CVE-2024-29186

Name of the Vulnerable Software and Affected Versions Bref versions prior to 2.1.17

Description The issue arises when Bref is used with the Event-Driven Function runtime and the handler is a RequestHandlerInterface. During the conversion of a Lambda event to a PSR7 object, if the request is a MultiPart, each part is parsed, and the Content-Type header of each part is read using the Riverline/multipart-parser library. This library performs slow multi-byte string operations on the header value, specifically using the mb convert encoding function with parameters read from the header value. An attacker could send crafted requests to force the server into long operations, resulting in a long billed duration. The attack requires the Lambda to use the Event-Driven Function runtime, implement at least an endpoint accepting POST requests, and the attacker can send requests up to 6MB long. If the Lambda uses a PHP runtime <= php-82, the impact is higher.

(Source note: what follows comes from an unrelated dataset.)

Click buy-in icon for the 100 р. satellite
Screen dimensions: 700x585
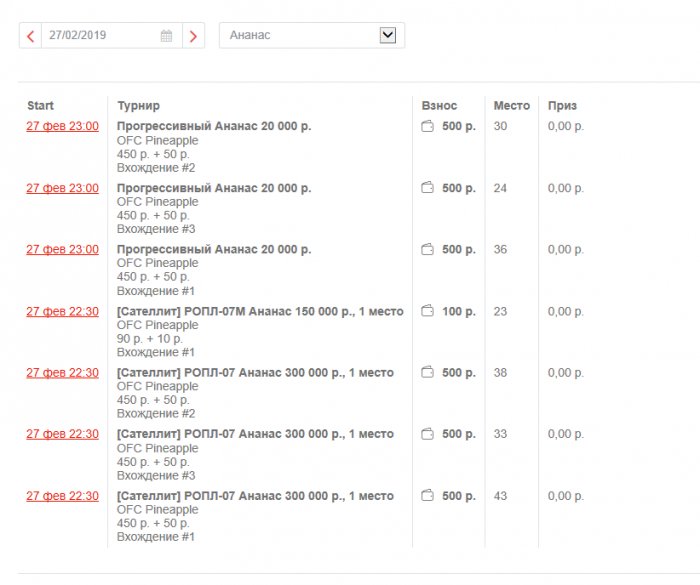click(x=428, y=312)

Recommendations For Bref versions prior to 2.1.17, upgrade to version 2.1.17 or later to resolve the issue. As a temporary workaround, consider performing additional validation on the headers parsed via the StreamedPart::parseHeaderContent function to allow only legitimate headers with a reasonable length. Restrict access to the StreamedPart::parseHeaderContent function until a patch is available. Avoid using the Content-Type header in the affected API endpoint until the issue is resolved.